21 feb 2020

Ir a contenido

TÚ Y YO SOMOS TRES

Recuerdos de la que fue musa de Aznar

Ferran Monegal

Norma Duval y Bertín (’Mi casa es la tuya’).

¿Cómo de repente se te ocurrió ser la musa del PP de Aznar?» le preguntó Bertín Osborne, con un punto de admiración, a Norma Duval (Mi casa es la tuya, Tele 5). Y la que fue vedete espectacular respondió: "Me lo ofrecieron. Nadie se manifestaba hacia la derecha. Hacia la izquierda, todos. La democracia se había hecho para manifestarse a la izquierda, no a la derecha. Si eres de derechas no eres demócrata, esa es la democracia en España". Y puso entonces el programa un vídeo de aquellas campañas aznarianas, tan entusiásticas, en las que Norma agarraba a Aznar por el brazo en el estrado y exclamaba: "¡Estoy absolutamente convencida de que eres el mejor!". ¡Ah! De aquellos tiempos de fervor político Norma no reniega, pero sí que parece decepcionada. Decía: "Nunca me dieron nada". Peor aún: recordó que después de eso ningún ayuntamiento socialista volvió a contratarla jamás. ¡Ah! Es lo que tiene meterse de pronto en una trinchera determinada: las fuerzas a las que apoyas no te lo agradecen, y las de enfrente te hacen un vacío insoportable. Le ha quedado a Norma, eso sí, de aquellos tiempos, una inquietante percepción del ejercicio de la democracia en España. Considera que la izquierda se la ha apropiado. Hombre, no pretendo interferir en su línea de pensamiento, pero quizá sería bueno considerar que la democracia no es una propiedad. La democracia es un ejercicio. Y no es patrimonializable. Decía mi querido y recordado Eduardo Galeano que la democracia, en puridad, no existe. Añadía que es como la utopía, como el horizonte, que vas por la playa y lo ves allí al fondo y cuanto más pretendes acercarte, más se va alejando. ¿Y de qué sirve si no la alcanzas?  le preguntaban a Eduardo. Y él contestaba: "Sirve para caminar".
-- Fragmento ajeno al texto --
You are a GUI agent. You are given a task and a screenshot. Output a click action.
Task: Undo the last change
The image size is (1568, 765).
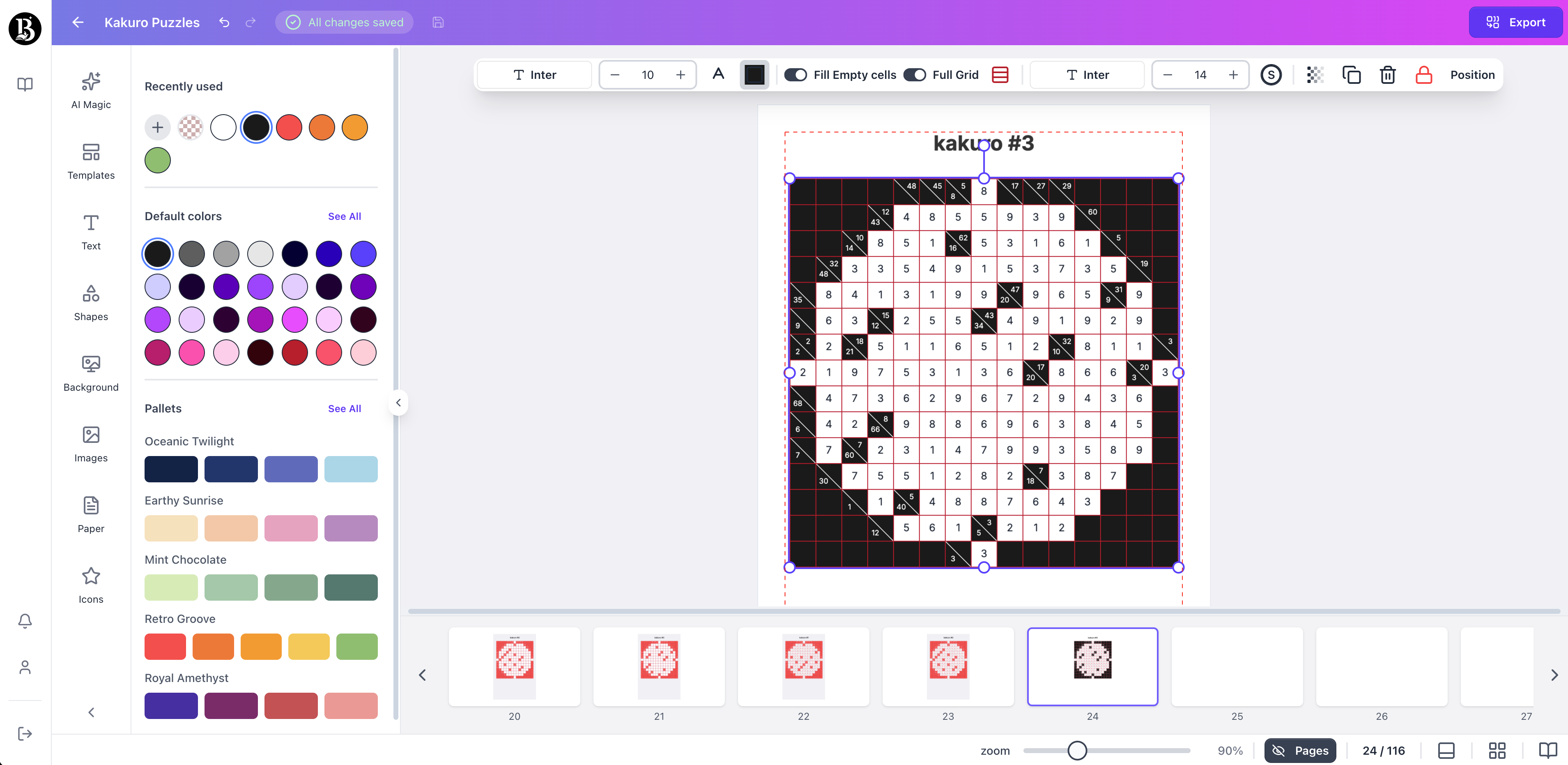click(x=223, y=23)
¿LA ELECTROCUTAMOS? ¡VOTEMOS! .– En Sánchez&Carbonell (que han relevado en La 2 a Alaska&Segura), la compañía de teatro La Joven nos hizo un ejercicio interesante. Un grupo de personas hablaban de la democracia, y de su máxima expresión, que es el acto de votar. Una de ellas expresó su desacuerdo. Decía que no se podía votar con un sí o con un no porque el mundo no es o blanco o negro, sino que hay una enorme escala de grises. El grupo planteó entonces: "¿Electrocutamos a la disidente, sí o no? Votemos, seamos demócratas". La electrocutaron por abrumadora mayoría popular.